Quel Dio che entra nel tempio con la sua gloria dinanzi ad Isaia è misteriosamente lo stesso che entra nella barchetta di Pietro ed è quindi lo stesso che vuole entrare nella nostra vita e nel nostro operare di ogni giorno. Anche Pietro era distratto inizialmente e “non vedeva” la presenza di Gesù sulla riva accanto a lui. Le circostanze lo portano a dare ascolto alla Parola di Gesù e questo sembra fare breccia nel suo cuore che comincia a “vedere” Gesù in maniera nuova. Di fronte all’invito a tornare a pescare, dunque, Pietro supera la sua stanchezza, la delusione e l’incertezza e obbedisce. Il risultato è al di là di ogni attesa.

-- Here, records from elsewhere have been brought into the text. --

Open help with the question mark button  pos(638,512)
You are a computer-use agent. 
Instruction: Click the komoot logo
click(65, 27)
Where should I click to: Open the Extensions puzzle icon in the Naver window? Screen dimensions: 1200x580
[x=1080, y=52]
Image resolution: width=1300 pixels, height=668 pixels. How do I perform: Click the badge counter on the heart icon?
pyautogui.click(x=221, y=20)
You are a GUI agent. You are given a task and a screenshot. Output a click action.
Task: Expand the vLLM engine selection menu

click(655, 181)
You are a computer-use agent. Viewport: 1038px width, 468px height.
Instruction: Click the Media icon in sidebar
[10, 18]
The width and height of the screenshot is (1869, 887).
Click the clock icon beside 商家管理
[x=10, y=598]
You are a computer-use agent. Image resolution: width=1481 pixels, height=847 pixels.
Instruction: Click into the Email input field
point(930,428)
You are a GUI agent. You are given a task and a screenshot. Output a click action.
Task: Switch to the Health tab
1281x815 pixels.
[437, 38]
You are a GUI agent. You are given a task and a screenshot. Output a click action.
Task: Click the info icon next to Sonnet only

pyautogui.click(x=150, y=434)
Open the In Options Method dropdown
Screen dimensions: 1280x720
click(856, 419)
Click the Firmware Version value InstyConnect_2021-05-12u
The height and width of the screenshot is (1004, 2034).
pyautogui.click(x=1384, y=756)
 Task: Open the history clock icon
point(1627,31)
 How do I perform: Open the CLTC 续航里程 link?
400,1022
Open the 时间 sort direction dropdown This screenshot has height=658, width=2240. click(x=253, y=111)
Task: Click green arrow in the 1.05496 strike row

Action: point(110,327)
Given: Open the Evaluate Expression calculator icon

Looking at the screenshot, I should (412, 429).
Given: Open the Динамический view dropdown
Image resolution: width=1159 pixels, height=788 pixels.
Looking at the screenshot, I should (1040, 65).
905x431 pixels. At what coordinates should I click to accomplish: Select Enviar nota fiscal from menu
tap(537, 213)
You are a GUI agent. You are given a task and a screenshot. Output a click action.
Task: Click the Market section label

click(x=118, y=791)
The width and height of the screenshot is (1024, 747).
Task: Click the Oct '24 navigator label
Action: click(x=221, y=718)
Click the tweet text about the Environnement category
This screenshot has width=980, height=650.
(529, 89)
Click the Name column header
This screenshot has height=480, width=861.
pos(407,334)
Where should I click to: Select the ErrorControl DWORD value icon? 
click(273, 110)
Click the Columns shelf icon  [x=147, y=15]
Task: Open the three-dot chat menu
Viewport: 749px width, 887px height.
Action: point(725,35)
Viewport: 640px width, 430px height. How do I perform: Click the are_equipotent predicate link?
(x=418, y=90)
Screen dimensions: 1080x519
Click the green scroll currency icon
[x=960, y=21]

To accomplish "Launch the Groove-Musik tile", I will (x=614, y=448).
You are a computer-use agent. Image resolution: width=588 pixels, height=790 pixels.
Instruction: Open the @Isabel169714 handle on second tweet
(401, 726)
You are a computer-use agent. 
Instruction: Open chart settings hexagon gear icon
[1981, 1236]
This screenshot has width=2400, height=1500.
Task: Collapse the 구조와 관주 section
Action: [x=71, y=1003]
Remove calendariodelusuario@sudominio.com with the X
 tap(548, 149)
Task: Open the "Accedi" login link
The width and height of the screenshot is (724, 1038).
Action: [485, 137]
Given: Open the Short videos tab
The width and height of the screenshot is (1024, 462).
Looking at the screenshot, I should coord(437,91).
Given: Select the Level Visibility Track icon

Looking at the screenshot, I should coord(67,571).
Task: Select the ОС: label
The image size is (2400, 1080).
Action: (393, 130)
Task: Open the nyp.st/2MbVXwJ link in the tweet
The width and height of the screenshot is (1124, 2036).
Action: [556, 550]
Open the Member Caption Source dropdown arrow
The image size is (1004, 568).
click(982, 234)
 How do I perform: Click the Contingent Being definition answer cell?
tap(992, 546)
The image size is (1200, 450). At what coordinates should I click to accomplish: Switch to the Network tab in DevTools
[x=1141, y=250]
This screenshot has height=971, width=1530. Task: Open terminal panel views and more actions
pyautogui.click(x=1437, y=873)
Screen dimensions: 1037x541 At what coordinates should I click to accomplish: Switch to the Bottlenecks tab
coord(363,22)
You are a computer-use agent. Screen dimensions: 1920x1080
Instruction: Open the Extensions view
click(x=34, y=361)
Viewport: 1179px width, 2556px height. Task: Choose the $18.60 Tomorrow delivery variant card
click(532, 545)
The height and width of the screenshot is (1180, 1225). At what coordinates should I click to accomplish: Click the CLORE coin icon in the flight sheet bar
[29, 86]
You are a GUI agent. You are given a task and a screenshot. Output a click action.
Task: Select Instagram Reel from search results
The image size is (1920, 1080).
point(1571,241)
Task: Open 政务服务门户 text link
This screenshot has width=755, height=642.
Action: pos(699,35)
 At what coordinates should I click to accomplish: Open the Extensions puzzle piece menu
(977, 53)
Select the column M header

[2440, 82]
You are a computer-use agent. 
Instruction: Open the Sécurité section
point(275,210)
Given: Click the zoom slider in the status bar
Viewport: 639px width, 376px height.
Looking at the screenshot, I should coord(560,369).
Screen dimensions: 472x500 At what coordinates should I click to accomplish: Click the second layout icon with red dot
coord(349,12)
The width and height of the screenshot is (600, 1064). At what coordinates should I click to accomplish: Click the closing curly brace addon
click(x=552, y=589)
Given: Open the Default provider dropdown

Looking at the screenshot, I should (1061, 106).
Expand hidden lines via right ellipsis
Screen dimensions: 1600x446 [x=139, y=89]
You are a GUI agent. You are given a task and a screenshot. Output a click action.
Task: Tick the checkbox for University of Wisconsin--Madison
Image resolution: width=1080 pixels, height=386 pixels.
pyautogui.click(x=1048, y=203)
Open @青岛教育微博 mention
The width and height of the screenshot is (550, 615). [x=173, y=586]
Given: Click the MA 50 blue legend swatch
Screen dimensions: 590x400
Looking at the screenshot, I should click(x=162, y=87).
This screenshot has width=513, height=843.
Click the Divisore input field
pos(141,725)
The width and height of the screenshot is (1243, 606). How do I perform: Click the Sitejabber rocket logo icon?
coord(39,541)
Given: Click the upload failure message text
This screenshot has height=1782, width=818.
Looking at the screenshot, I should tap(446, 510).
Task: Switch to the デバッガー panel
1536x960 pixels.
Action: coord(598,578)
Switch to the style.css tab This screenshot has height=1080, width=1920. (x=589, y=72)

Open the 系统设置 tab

Nulla avrebbe impedito a Pietro di attribuire a sé stesso il successo perché sua è la barca, suo il lavoro, sua l’iniziativa di coinvolgere i compagni, sua la fatica di tirare le reti in barca. La sua umiltà sta nel riconoscere una grazia laddove avrebbe potuto attribuire a sé stesso una gloria non sua. Non solo. La gratuità e la generosità di questa grazia gli fanno “vedere” ancora meglio chi è questo Gesù e quindi quanto distante sia il suo cuore di peccatore da Colui che gli è vicino.
Qualcosa di singolare avviene a questo punto. Quella che per Pietro sarebbe una ragione perché Gesù si allontani da lui è invece per quest’ultimo la ragione di associarlo a sé: seguimi. Proprio come per Isaia, l’esperienza di essere amato da un amore che non ha meritato, fa nasce in Pietro la disponibilità a mettere la propria vita al servizio degli altri: lasciato tutto lo seguirono. È questo il cuore del Vangelo. La gloria di Dio che abitava nel tempio antico e che attraverso Gesù si è fatta presente nella barchetta di Pietro, è la gloria del risorto che vuole farsi presente nella nostra vita. Cristo è morto per i peccatori, per quelli che non vivevano veramente, e risorgendo si fa presente nella vita degli uomini perché vivano della sua grazia. Colui che è stato visto da Pietro, dai 500 fratelli e da tanti altri può essere visto da chiunque crede. Questo Vangelo dirà Paolo ai corinzi deve essere annunciato sempre di nuovo perché sempre di nuovo siamo tentati di vivere distratti e di accontentarci di una vita morta.
La presenza del risorto è l’invito discreto rivolto al nostro cuore a fare spazio alla sua grazia nella nostra vita, a gettare le reti sulla sua parola, perché la nostra vita sia fruttuosa per noi stessi e per gli altri. La vocazione di Pietro a divenire pescatore di uomini letteralmente è l’invito, non a “pescare”, ma a “catturare vivi”, cioè a strappare dal mare, da una vita morta, coloro che ad essa si sono abituati perché non ne conoscono un’altra; perché ancora non vedono il “risorto”, cioè la possibilità della vita eterna, della vita di amore, della partecipazione alla vita divina. Noi annunciamo il Vangelo: Cristo è morto per i peccatori ed è risorto. Annunciare la resurrezione dei morti significa annunciare il perdono dei peccati, la fine di una vita morta e l’inizio di una vita di nuova basata sull’amore universale. Vi fari pescatori di uomini, pescatori di tutti.